# [Records drawn from a dataset]

>>>

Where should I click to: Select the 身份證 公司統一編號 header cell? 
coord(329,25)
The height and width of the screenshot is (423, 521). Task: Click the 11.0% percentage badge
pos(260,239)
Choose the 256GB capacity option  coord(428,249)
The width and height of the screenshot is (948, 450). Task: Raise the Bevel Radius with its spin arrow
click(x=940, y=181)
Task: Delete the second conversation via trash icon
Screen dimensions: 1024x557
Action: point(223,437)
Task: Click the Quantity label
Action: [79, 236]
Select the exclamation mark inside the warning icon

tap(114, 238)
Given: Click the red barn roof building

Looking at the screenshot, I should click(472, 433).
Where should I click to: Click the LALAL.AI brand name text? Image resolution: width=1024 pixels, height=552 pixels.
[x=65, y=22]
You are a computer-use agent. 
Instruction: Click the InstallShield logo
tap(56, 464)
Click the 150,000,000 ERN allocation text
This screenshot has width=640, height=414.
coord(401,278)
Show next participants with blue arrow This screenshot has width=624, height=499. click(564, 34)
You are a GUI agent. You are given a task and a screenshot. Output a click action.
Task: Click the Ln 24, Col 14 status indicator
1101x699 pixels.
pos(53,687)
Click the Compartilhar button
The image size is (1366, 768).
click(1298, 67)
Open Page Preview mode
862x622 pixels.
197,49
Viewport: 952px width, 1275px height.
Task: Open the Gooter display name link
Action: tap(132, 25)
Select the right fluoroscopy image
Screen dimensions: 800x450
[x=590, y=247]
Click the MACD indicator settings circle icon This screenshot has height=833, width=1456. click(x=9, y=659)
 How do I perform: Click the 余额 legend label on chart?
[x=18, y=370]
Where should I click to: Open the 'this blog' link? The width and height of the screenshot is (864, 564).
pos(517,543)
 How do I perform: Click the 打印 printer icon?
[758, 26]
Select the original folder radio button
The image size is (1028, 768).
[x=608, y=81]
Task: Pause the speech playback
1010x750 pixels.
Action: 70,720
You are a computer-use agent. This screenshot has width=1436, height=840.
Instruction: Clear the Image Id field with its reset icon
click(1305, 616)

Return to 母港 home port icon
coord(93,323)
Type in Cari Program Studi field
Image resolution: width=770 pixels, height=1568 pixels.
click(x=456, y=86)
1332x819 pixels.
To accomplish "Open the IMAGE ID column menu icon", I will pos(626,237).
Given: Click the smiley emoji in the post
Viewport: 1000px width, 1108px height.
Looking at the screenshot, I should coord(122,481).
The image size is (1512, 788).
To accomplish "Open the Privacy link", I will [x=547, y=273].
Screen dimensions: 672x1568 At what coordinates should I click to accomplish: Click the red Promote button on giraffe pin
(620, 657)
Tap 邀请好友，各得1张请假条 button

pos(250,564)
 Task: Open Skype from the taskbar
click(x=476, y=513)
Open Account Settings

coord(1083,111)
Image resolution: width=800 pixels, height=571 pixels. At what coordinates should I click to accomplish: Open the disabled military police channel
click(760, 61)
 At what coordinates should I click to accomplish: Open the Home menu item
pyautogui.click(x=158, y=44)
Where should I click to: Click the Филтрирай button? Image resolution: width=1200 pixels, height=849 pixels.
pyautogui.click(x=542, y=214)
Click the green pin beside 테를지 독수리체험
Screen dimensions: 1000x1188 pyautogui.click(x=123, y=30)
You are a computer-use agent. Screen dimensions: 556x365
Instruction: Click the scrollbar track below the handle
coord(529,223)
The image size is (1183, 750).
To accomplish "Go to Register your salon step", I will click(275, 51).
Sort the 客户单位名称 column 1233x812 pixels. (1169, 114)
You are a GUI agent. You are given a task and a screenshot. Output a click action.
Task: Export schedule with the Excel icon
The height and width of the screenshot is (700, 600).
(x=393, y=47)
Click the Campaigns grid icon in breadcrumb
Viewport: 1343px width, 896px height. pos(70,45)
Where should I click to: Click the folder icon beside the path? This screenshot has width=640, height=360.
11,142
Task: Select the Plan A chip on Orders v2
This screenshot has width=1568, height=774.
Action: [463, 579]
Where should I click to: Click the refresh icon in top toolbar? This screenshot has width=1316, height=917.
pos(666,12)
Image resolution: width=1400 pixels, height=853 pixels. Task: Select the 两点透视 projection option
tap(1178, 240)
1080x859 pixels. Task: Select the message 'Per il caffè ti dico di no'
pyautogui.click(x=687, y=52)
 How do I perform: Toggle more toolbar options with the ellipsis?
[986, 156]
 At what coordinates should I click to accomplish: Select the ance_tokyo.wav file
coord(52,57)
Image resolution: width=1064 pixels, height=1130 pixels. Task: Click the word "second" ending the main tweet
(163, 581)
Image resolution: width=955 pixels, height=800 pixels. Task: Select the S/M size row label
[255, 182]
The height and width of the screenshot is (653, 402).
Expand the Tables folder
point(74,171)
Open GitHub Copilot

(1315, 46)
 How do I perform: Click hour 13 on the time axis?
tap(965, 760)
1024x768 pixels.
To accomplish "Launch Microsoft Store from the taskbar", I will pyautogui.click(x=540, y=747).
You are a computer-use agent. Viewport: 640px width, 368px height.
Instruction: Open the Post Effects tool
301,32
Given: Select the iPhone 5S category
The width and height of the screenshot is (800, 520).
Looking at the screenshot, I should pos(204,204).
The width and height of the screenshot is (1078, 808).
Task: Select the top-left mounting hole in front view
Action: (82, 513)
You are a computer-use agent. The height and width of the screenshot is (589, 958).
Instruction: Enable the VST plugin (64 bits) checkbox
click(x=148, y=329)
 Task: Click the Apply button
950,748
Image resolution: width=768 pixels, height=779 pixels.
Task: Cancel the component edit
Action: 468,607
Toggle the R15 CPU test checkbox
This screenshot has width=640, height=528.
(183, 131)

<<<

# [WHAT TO PRODUCE]
The entries above should be set down again exactly as they appear.

# [WRITTEN RESPONSE]
Where should I click to: Select the 身份證 公司統一編號 header cell? 
coord(329,25)
The height and width of the screenshot is (423, 521). Task: Click the 11.0% percentage badge
pos(260,239)
Choose the 256GB capacity option  coord(428,249)
The width and height of the screenshot is (948, 450). Task: Raise the Bevel Radius with its spin arrow
click(x=940, y=181)
Task: Delete the second conversation via trash icon
Screen dimensions: 1024x557
Action: point(223,437)
Task: Click the Quantity label
Action: [79, 236]
Select the exclamation mark inside the warning icon

tap(114, 238)
Given: Click the red barn roof building

Looking at the screenshot, I should click(472, 433).
Where should I click to: Click the LALAL.AI brand name text? Image resolution: width=1024 pixels, height=552 pixels.
[x=65, y=22]
You are a computer-use agent. 
Instruction: Click the InstallShield logo
tap(56, 464)
Click the 150,000,000 ERN allocation text
This screenshot has width=640, height=414.
coord(401,278)
Show next participants with blue arrow This screenshot has width=624, height=499. click(564, 34)
You are a GUI agent. You are given a task and a screenshot. Output a click action.
Task: Click the Ln 24, Col 14 status indicator
1101x699 pixels.
pos(53,687)
Click the Compartilhar button
The image size is (1366, 768).
click(1298, 67)
Open Page Preview mode
862x622 pixels.
197,49
Viewport: 952px width, 1275px height.
Task: Open the Gooter display name link
Action: tap(132, 25)
Select the right fluoroscopy image
Screen dimensions: 800x450
[x=590, y=247]
Click the MACD indicator settings circle icon This screenshot has height=833, width=1456. click(x=9, y=659)
 How do I perform: Click the 余额 legend label on chart?
[x=18, y=370]
Where should I click to: Open the 'this blog' link? The width and height of the screenshot is (864, 564).
pos(517,543)
 How do I perform: Click the 打印 printer icon?
[758, 26]
Select the original folder radio button
The image size is (1028, 768).
[x=608, y=81]
Task: Pause the speech playback
1010x750 pixels.
Action: 70,720
You are a computer-use agent. This screenshot has width=1436, height=840.
Instruction: Clear the Image Id field with its reset icon
click(1305, 616)

Return to 母港 home port icon
coord(93,323)
Type in Cari Program Studi field
Image resolution: width=770 pixels, height=1568 pixels.
click(x=456, y=86)
1332x819 pixels.
To accomplish "Open the IMAGE ID column menu icon", I will pos(626,237).
Given: Click the smiley emoji in the post
Viewport: 1000px width, 1108px height.
Looking at the screenshot, I should coord(122,481).
The image size is (1512, 788).
To accomplish "Open the Privacy link", I will [x=547, y=273].
Screen dimensions: 672x1568 At what coordinates should I click to accomplish: Click the red Promote button on giraffe pin
(620, 657)
Tap 邀请好友，各得1张请假条 button

pos(250,564)
 Task: Open Skype from the taskbar
click(x=476, y=513)
Open Account Settings

coord(1083,111)
Image resolution: width=800 pixels, height=571 pixels. At what coordinates should I click to accomplish: Open the disabled military police channel
click(760, 61)
 At what coordinates should I click to accomplish: Open the Home menu item
pyautogui.click(x=158, y=44)
Where should I click to: Click the Филтрирай button? Image resolution: width=1200 pixels, height=849 pixels.
pyautogui.click(x=542, y=214)
Click the green pin beside 테를지 독수리체험
Screen dimensions: 1000x1188 pyautogui.click(x=123, y=30)
You are a computer-use agent. Screen dimensions: 556x365
Instruction: Click the scrollbar track below the handle
coord(529,223)
The image size is (1183, 750).
To accomplish "Go to Register your salon step", I will click(275, 51).
Sort the 客户单位名称 column 1233x812 pixels. (1169, 114)
You are a GUI agent. You are given a task and a screenshot. Output a click action.
Task: Export schedule with the Excel icon
The height and width of the screenshot is (700, 600).
(x=393, y=47)
Click the Campaigns grid icon in breadcrumb
Viewport: 1343px width, 896px height. pos(70,45)
Where should I click to: Click the folder icon beside the path? This screenshot has width=640, height=360.
11,142
Task: Select the Plan A chip on Orders v2
This screenshot has width=1568, height=774.
Action: [463, 579]
Where should I click to: Click the refresh icon in top toolbar? This screenshot has width=1316, height=917.
pos(666,12)
Image resolution: width=1400 pixels, height=853 pixels. Task: Select the 两点透视 projection option
tap(1178, 240)
1080x859 pixels. Task: Select the message 'Per il caffè ti dico di no'
pyautogui.click(x=687, y=52)
 How do I perform: Toggle more toolbar options with the ellipsis?
[986, 156]
 At what coordinates should I click to accomplish: Select the ance_tokyo.wav file
coord(52,57)
Image resolution: width=1064 pixels, height=1130 pixels. Task: Click the word "second" ending the main tweet
(163, 581)
Image resolution: width=955 pixels, height=800 pixels. Task: Select the S/M size row label
[255, 182]
The height and width of the screenshot is (653, 402).
Expand the Tables folder
point(74,171)
Open GitHub Copilot

(1315, 46)
 How do I perform: Click hour 13 on the time axis?
tap(965, 760)
1024x768 pixels.
To accomplish "Launch Microsoft Store from the taskbar", I will pyautogui.click(x=540, y=747).
You are a computer-use agent. Viewport: 640px width, 368px height.
Instruction: Open the Post Effects tool
301,32
Given: Select the iPhone 5S category
The width and height of the screenshot is (800, 520).
Looking at the screenshot, I should pos(204,204).
The width and height of the screenshot is (1078, 808).
Task: Select the top-left mounting hole in front view
Action: (82, 513)
You are a computer-use agent. The height and width of the screenshot is (589, 958).
Instruction: Enable the VST plugin (64 bits) checkbox
click(x=148, y=329)
 Task: Click the Apply button
950,748
Image resolution: width=768 pixels, height=779 pixels.
Task: Cancel the component edit
Action: 468,607
Toggle the R15 CPU test checkbox
This screenshot has width=640, height=528.
(183, 131)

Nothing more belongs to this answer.